# Data shown
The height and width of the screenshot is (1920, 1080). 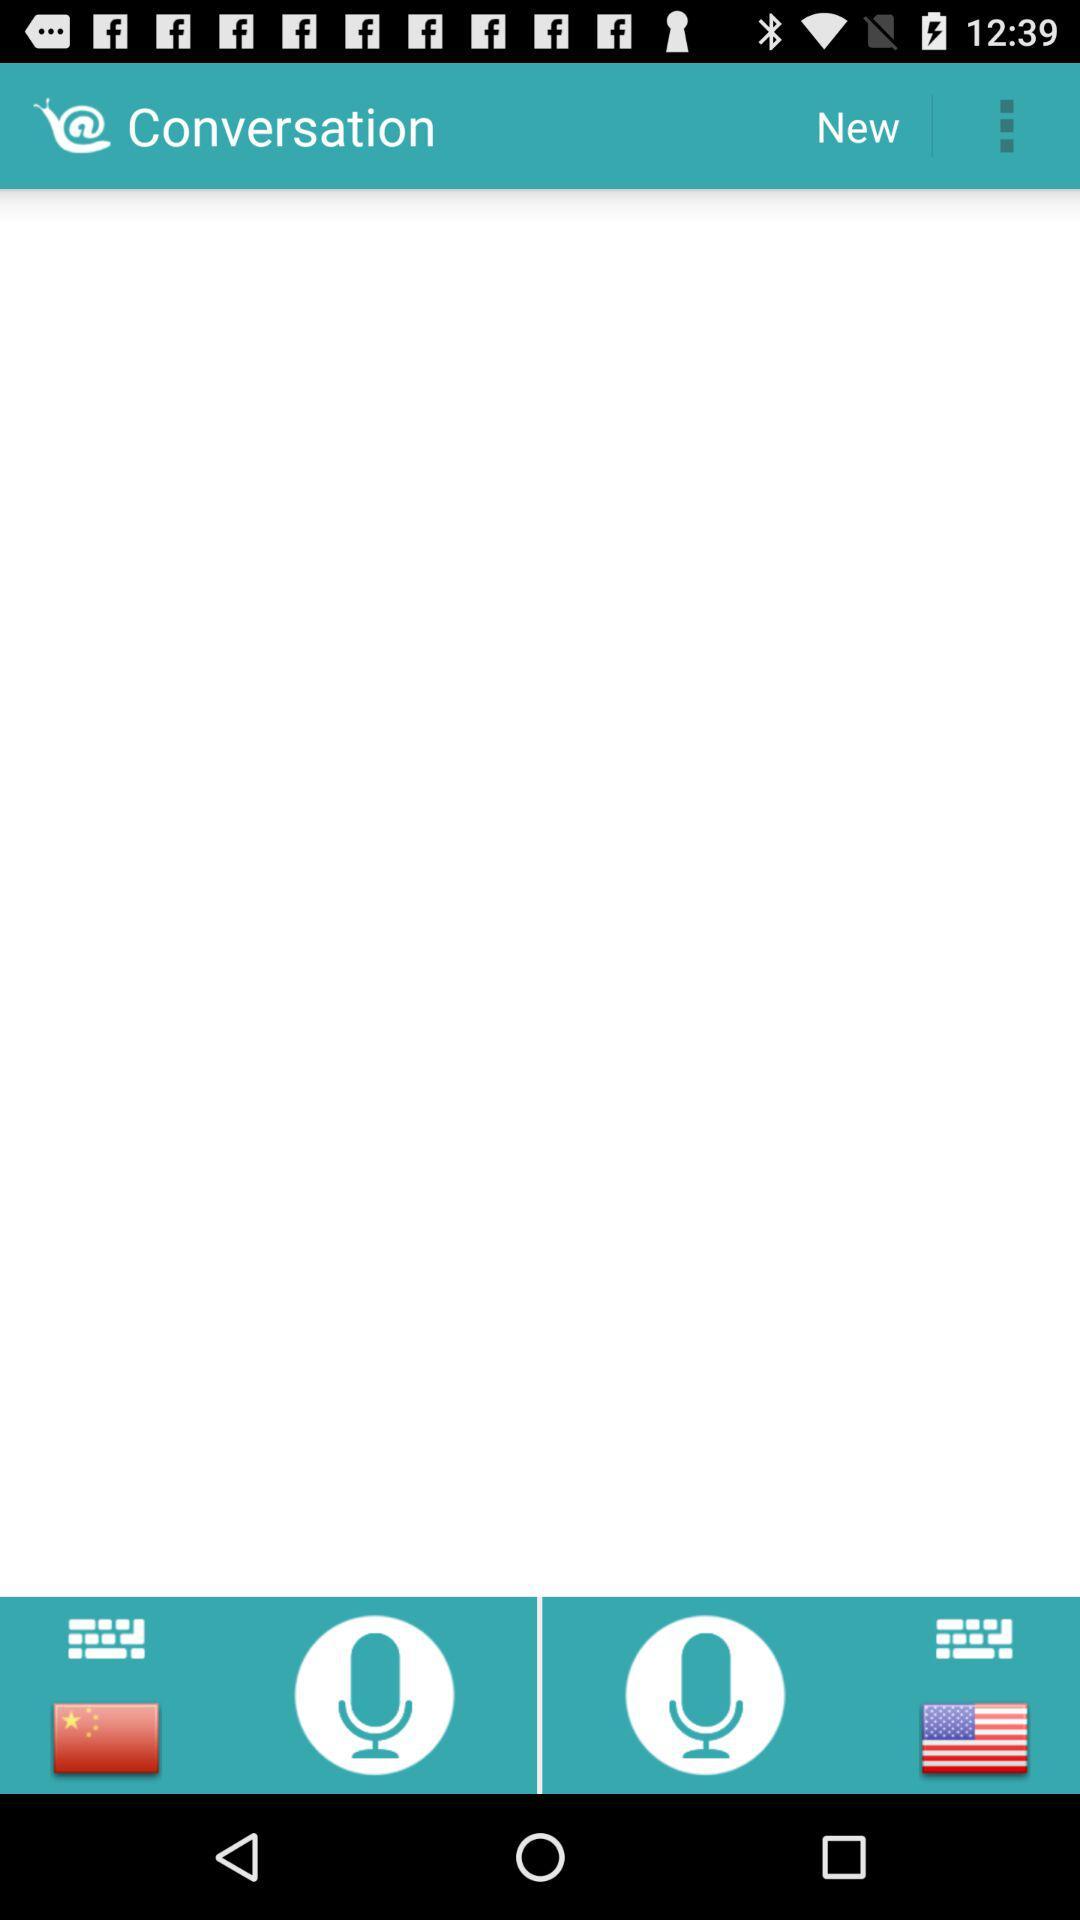 What do you see at coordinates (704, 1693) in the screenshot?
I see `record voice message` at bounding box center [704, 1693].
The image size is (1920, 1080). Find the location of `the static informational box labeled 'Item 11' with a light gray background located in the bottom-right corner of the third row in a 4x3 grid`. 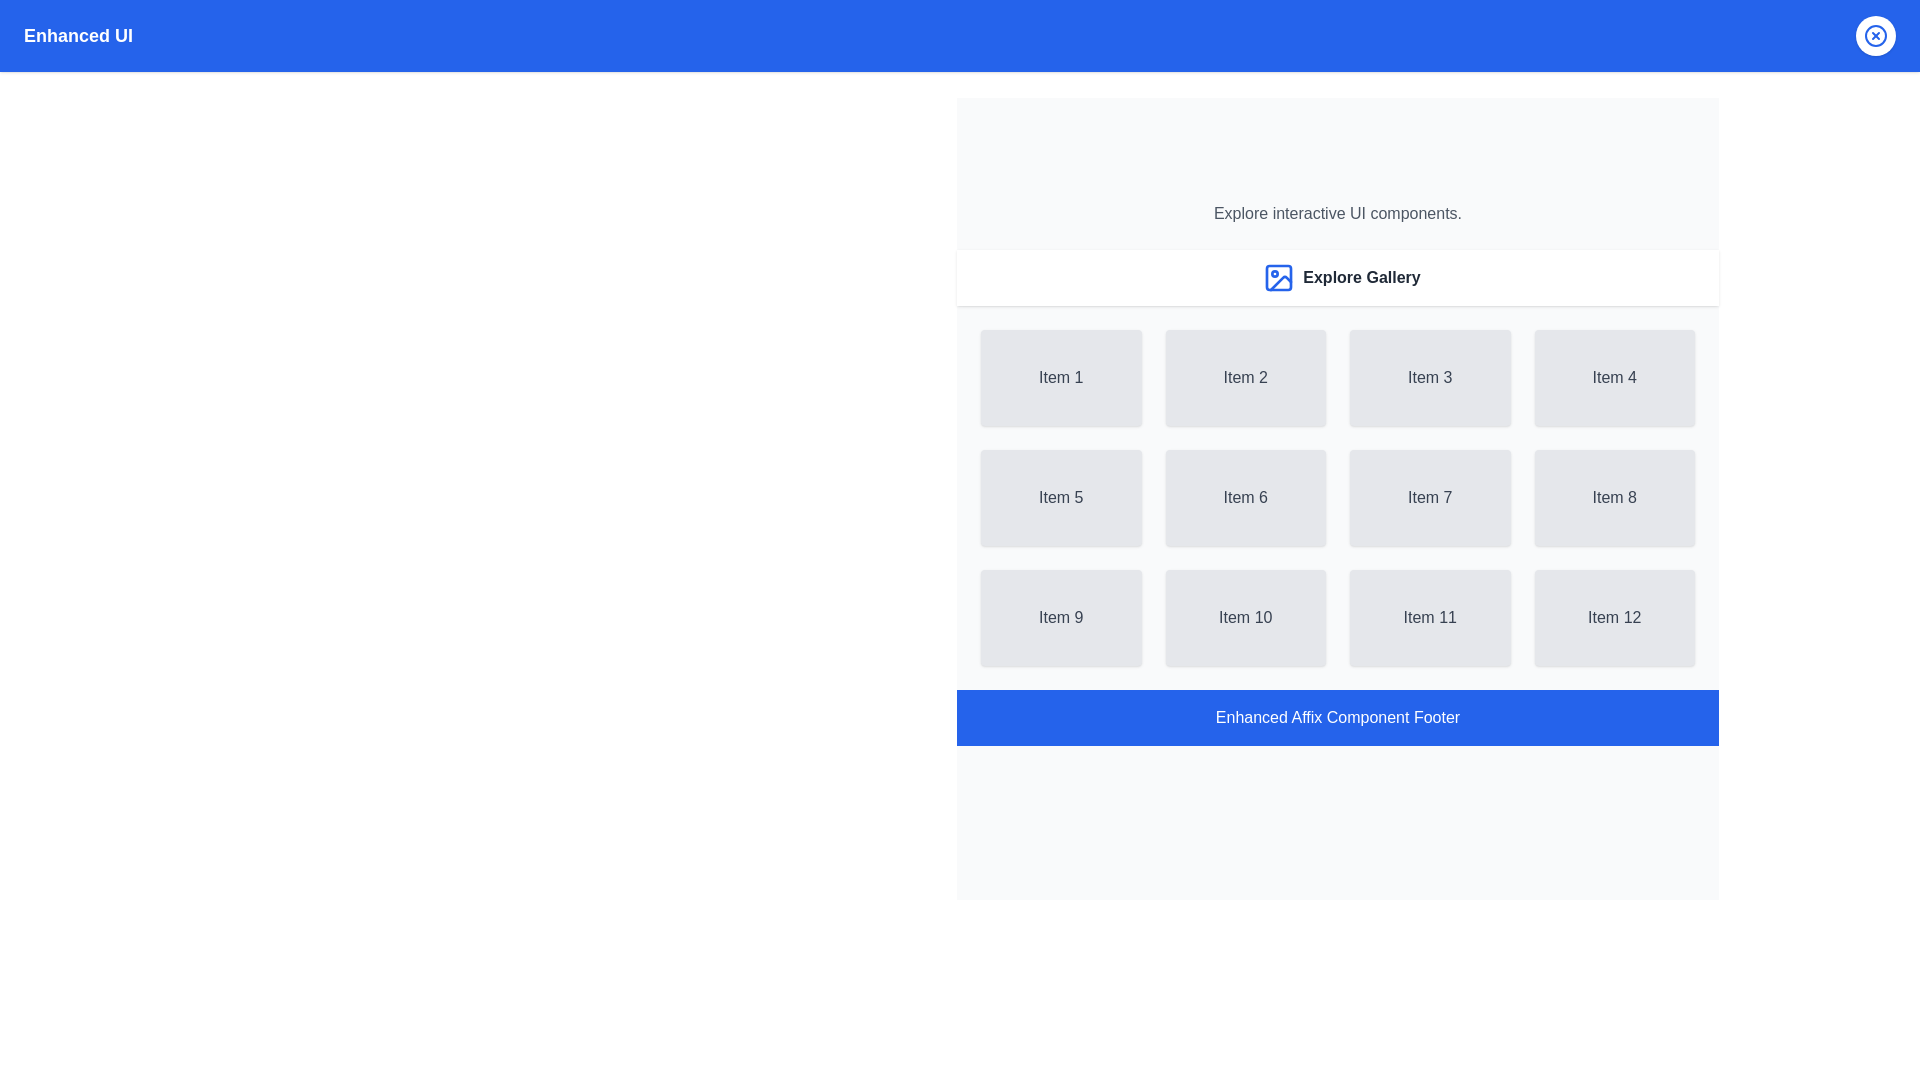

the static informational box labeled 'Item 11' with a light gray background located in the bottom-right corner of the third row in a 4x3 grid is located at coordinates (1429, 616).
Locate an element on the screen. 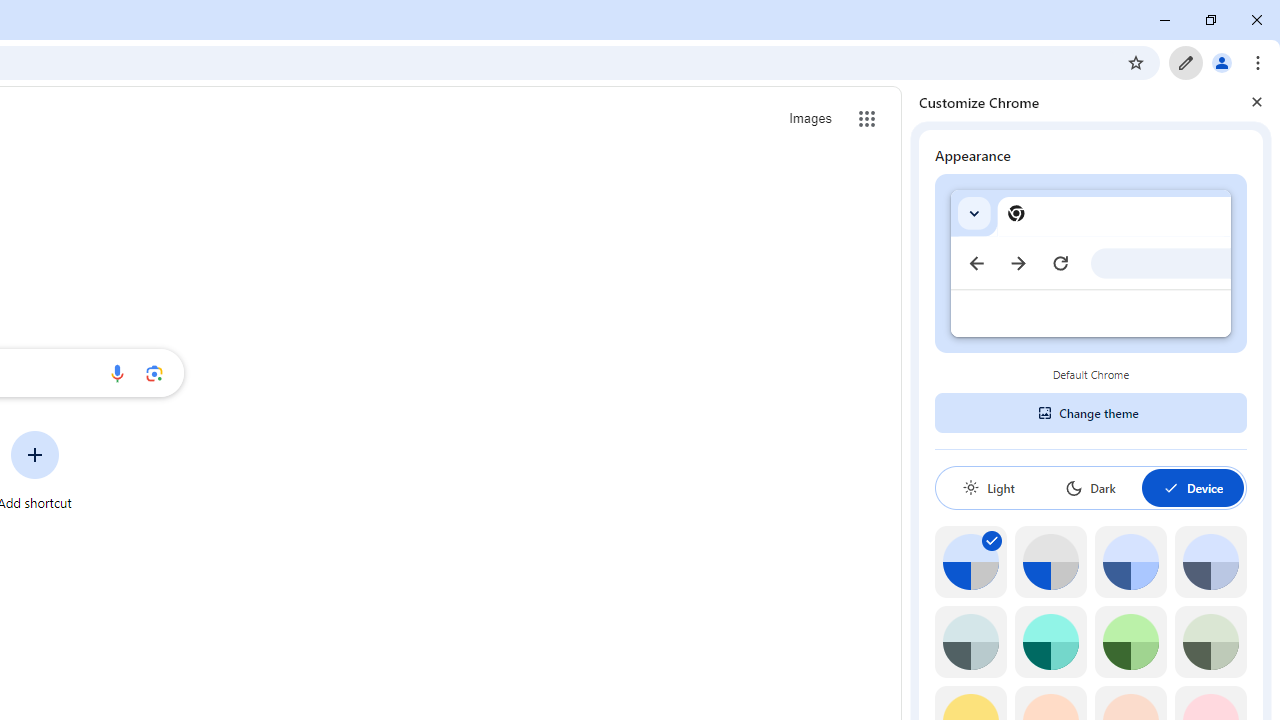  'Aqua' is located at coordinates (1049, 642).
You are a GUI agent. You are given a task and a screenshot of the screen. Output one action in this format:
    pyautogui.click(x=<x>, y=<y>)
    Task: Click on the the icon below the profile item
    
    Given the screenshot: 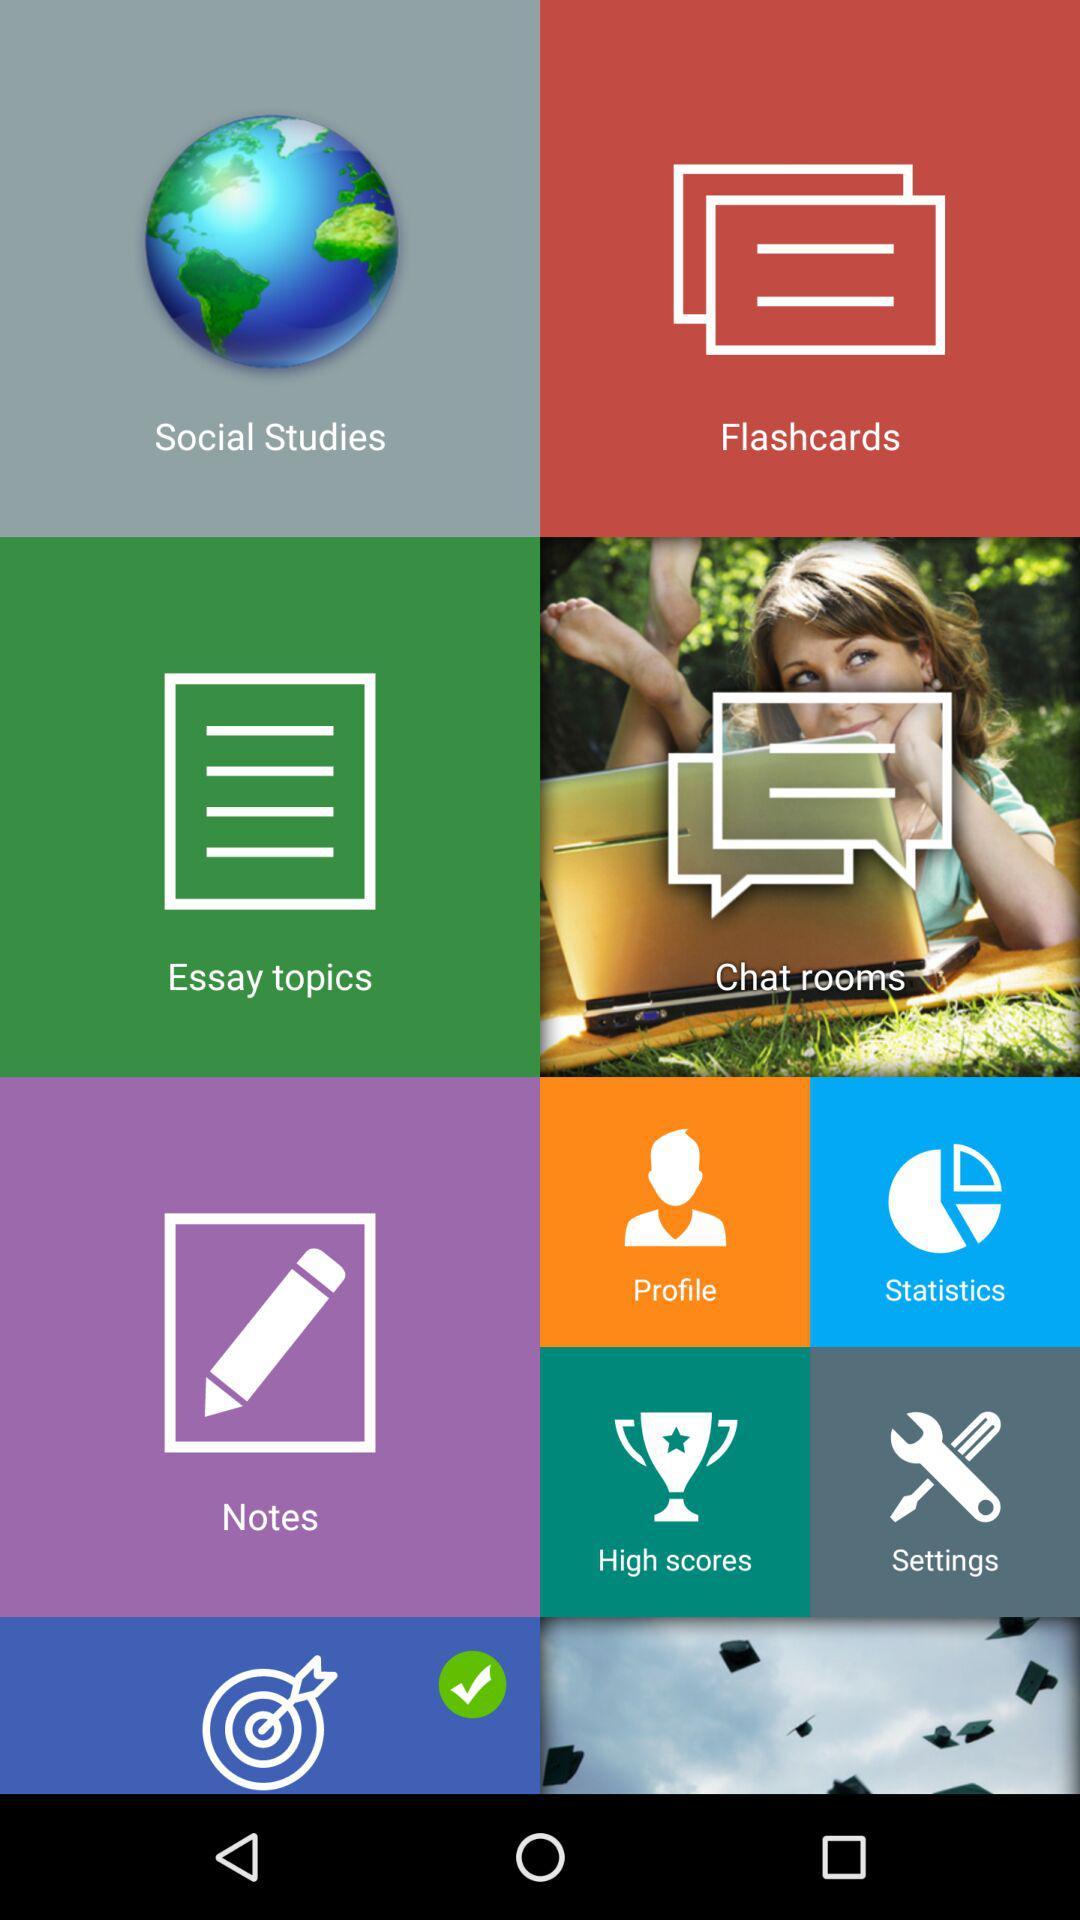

# Objective
Quote the items word for word, starting at the line that contains "You are a GUI" and ending at the last line of the items. Leave the pictures out of your answer.

# Result of this task
You are a GUI agent. You are given a task and a screenshot of the screen. Output one action in this format:
    pyautogui.click(x=<x>, y=<y>)
    Task: Click on the the icon below the profile item
    
    Given the screenshot: 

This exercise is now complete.